Incentive Equity means all previously granted and future options, RSU and other equity instruments.
Incentive Equity means the product of (i) the aggregate number of Common Shares actually awarded to employees and directors of the Company under the Equity Plan as of the date of the IPO Closing, whether vested or unvested; times (ii) the IPO Price.

Examples of Incentive Equity in a sentence

  • In the event of a conflict between the terms of this Agreement and any Incentive Equity documentation, the terms of this Agreement regarding the Incentive Equity shall prevail.

  • Any provision in this Section 6 regarding Incentive Equity or the right to participate in the Retiree Health Program shall survive any termination or expiration of this Agreement.

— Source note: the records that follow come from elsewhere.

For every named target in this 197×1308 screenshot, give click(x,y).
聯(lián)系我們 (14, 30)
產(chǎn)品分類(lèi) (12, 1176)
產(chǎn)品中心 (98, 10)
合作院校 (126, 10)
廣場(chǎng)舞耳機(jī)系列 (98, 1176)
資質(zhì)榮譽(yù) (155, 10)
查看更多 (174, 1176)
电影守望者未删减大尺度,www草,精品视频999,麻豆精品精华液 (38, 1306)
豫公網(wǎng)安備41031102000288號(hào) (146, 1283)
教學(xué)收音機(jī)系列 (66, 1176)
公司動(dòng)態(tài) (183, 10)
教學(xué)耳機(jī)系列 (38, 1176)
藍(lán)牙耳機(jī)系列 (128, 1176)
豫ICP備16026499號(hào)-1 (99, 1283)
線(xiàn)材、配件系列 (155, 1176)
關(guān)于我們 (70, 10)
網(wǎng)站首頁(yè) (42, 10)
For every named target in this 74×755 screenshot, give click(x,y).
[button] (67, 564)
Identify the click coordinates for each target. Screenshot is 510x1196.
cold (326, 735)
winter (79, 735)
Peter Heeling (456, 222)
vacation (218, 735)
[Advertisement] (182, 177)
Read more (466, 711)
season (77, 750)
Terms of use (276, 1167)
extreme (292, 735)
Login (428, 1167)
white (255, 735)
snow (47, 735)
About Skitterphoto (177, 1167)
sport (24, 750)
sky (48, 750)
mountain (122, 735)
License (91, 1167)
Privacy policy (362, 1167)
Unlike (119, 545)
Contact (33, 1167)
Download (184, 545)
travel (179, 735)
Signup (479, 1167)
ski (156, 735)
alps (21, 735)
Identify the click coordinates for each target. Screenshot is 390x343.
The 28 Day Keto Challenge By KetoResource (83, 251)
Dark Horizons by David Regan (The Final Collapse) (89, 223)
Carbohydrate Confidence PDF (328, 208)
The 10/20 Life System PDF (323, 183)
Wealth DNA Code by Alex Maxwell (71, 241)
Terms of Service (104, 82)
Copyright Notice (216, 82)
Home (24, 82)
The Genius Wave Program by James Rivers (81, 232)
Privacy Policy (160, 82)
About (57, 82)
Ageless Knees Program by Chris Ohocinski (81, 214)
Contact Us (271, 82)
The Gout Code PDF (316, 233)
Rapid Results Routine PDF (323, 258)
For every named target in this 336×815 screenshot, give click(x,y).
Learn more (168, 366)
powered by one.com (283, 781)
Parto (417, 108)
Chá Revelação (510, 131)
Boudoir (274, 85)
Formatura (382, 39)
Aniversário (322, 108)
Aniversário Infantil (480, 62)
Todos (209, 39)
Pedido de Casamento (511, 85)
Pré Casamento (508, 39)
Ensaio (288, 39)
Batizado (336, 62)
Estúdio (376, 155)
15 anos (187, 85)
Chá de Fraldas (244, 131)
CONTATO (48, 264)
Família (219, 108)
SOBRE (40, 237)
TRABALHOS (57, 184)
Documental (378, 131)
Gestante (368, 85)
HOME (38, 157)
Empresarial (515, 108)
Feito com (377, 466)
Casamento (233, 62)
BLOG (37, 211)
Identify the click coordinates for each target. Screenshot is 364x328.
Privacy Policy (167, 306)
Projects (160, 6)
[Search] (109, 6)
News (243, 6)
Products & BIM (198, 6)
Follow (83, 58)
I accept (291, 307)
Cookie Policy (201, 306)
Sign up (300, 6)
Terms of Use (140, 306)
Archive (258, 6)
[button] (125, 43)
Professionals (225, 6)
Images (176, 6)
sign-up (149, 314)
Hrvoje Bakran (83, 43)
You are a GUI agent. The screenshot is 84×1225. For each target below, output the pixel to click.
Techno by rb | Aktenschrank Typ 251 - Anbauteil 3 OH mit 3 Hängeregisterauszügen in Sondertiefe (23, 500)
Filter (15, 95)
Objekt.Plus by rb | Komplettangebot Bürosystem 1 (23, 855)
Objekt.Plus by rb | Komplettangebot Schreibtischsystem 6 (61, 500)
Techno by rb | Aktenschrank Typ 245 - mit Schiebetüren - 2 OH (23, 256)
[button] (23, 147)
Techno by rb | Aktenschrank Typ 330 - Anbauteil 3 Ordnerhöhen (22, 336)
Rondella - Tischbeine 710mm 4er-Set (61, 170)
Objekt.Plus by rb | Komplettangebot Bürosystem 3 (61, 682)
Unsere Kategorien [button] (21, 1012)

  • If termination is by Executive pursuant to Section 5(f), (i) all of the Incentive Equity that is unvested as of the date of termination shall be forfeited for no consideration and (ii) Executive shall have one (1) year following the date of termination to exercise any vested Options.

  • All unvested Incentive Equity will become fully vested immediately prior to the occurrence of a Liquidity Event.

  • If termination is for Cause, all of (i) the Incentive Equity that is unvested as of the date of termination and (ii) the Options that remain unexercised as of the date of termination, shall be forfeited for no consideration.

  • In the event that acceleration of vesting of Incentive Equity compensation is to be reduced, such acceleration of vesting shall be cancelled in the reverse order of the date of grant of Executive’s Incentive Equity unless Executive elects in writing a different order for cancellation.

  • Within 30 days after each time that Executive exercises its right to purchase Incentive Equity, the Executive will make an effective election with the Internal Revenue Service under Section 83(b) of the Internal Revenue Code and the regulations promulgated thereunder.

  • If a reduction in payments or benefits constituting “parachute payments” is necessary so that the Payment equals the Reduced Amount, reduction shall occur in the following order unless Executive elects in writing a different order (provided, however, that such election shall be subject to Company approval if made on or after the effective date of the event that triggers the Payment): reduction of cash payments; cancellation of accelerated vesting of Incentive Equity; reduction of employee benefits.

  • The Employee shall be entitled to participate in MIIX Group's Long Term Incentive Equity Plan, or similar plans which may be in effect from time to time for executives of the Company.

  • The Holding Company’s Board of Directors adopted the DNB Financial Corporation Incentive Equity and Deferred Compensation Plan on November 24, 2004 (“Plan”).


More Definitions of Incentive Equity

Incentive Equity includes restricted “profits interests” awards, restricted membership interests awards, or purchases, RSUs, SARs, options to purchase any of the foregoing, warrants or similar securities, vested or unvested.
Incentive Equity means the Options and Restricted Stock.
Incentive Equity means all previously granted and future options, RSU and other equity award instruments granted to Executive by the Company except for the SPAC RSU. The SPAC RSU is not Incentive Equity for all purposes of this Agreement.